___ SOURCE INFORMATION

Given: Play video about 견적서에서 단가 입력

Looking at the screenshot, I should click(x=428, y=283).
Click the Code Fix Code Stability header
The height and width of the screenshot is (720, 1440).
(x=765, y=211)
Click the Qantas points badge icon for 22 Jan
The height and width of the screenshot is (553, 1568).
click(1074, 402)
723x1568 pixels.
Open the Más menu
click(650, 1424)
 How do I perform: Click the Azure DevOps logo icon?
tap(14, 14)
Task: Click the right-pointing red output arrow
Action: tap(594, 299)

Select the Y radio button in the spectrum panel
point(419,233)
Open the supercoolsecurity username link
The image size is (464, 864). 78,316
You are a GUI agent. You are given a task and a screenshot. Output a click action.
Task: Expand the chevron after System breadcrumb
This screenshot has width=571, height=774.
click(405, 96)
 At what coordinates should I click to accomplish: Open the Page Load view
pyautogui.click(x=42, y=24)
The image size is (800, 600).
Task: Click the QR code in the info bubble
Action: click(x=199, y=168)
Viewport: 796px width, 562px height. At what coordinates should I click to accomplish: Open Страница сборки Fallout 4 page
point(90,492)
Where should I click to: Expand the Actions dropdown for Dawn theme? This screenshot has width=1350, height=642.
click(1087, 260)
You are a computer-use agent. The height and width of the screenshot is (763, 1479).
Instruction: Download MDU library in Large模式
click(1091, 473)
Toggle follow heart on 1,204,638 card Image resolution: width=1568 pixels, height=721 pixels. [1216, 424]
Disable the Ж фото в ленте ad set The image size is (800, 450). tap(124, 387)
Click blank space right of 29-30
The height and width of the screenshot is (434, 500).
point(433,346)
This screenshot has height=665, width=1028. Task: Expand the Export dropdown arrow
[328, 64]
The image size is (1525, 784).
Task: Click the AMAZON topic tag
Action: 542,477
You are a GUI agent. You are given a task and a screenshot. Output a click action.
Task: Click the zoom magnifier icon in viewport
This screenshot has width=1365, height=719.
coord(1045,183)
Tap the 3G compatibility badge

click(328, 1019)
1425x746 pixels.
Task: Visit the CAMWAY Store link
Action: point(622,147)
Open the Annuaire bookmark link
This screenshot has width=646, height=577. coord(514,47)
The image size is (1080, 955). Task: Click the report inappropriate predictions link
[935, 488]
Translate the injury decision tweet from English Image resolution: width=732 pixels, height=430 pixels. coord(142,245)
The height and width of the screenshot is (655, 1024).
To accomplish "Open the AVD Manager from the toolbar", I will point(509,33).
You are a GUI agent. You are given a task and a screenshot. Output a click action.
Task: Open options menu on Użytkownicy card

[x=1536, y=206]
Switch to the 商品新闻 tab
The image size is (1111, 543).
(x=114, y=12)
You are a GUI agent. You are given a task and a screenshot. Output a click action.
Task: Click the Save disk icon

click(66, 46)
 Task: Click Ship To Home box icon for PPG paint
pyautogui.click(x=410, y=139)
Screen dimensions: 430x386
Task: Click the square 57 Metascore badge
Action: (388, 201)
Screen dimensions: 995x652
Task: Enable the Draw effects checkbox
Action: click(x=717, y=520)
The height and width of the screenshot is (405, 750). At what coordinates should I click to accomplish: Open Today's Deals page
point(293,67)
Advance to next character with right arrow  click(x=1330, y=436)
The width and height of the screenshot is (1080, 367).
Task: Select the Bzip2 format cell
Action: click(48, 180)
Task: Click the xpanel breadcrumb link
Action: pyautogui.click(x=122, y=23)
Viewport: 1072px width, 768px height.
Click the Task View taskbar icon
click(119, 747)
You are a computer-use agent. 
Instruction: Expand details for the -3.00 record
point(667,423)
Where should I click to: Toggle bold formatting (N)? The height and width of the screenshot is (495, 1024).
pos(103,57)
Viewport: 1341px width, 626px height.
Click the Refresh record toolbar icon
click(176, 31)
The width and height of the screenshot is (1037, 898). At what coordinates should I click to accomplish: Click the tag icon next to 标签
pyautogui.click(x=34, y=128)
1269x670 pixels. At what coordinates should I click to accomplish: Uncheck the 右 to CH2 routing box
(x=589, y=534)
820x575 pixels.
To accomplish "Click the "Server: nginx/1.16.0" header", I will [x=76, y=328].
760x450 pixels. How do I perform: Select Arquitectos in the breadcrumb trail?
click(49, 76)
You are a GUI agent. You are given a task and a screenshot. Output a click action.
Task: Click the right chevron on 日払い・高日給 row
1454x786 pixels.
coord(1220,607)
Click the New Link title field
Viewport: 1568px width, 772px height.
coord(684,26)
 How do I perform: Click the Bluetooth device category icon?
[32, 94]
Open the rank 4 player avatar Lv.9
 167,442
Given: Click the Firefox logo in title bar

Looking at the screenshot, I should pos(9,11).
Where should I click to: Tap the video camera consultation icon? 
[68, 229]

______

DIRECTIONS:
When a line in the data holds the word "resolution", show that line.

RESPONSE FOR THIS EXERCISE:
Toggle follow heart on 1,204,638 card Image resolution: width=1568 pixels, height=721 pixels. [1216, 424]
Translate the injury decision tweet from English Image resolution: width=732 pixels, height=430 pixels. coord(142,245)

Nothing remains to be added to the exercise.